Strategies and Principles of Distributed ML on Big Data

The central question this paper asks is “how should we distribute our ML programs over a cluster?“. For some of us, the answer is “Spark”, and we call it a day. But if we aren’t satisified with the current state of performance, and would like to, instead, lean into the performance edge between ML models and systems, and explore the possibilities of improved performance, then we need to dig a little further.

As the authors astutley point out, most ML programs are built to minimize or maximize a loss function, which means they operationalize an optimization problem. In fact, the simplification of the global structure of ML programs is one of the strengths of this paper, as it helps focus one’s attention on the space between models and systems, which is the primary aim of their research. The algorithm of choice is applied to create a series of “iterative-convergent equations” which are repeated until convergence is reached.

The big takehome of this article is that dependency structure and non-uniform convergence of ML programs poses unique challenges in parallel distribution of their steps. The principal strategies employed are data parellism (dividing the loss updates over the data points) and model parallism (dividing the loss updates over parts of the model).
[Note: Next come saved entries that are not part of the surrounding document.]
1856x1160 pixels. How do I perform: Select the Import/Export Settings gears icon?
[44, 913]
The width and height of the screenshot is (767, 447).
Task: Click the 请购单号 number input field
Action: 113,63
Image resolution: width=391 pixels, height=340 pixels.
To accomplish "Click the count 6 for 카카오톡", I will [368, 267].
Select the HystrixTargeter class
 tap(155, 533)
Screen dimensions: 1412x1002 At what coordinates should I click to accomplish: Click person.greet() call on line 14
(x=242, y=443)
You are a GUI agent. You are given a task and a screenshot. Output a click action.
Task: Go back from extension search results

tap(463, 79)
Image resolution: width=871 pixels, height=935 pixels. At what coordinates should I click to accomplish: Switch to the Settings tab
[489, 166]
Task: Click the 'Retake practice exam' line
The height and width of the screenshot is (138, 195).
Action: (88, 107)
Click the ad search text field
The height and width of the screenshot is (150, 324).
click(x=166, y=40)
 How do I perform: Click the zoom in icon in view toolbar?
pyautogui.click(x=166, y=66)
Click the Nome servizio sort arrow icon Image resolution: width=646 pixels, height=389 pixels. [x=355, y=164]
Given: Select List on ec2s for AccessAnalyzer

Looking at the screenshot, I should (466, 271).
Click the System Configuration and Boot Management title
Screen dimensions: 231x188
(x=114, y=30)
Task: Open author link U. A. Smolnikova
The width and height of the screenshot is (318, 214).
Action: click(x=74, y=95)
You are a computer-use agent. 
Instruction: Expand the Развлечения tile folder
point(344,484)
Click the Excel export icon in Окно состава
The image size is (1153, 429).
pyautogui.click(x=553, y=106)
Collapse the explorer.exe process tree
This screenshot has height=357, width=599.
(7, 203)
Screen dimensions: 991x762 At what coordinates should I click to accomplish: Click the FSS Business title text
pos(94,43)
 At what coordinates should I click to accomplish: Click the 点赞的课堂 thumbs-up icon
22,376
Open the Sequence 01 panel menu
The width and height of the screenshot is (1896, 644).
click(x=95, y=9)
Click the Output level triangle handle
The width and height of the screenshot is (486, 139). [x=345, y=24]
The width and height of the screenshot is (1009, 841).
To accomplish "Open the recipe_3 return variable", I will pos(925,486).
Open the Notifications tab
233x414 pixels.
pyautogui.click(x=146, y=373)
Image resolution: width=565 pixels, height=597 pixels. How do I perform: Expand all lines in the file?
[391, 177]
Data parallelism is a bit more straightforward (think minibatches), while model parallism requires us to ensure the model parameters are truly i.i.d. in their distribution, otherwise we will get different results based on which ones we select and in which order.

This leads to four questions, which the authors dive into:

How to distribute the computation?
How to bridge computation with inter-machine communication?
How to communicate between machines?
What to communicate?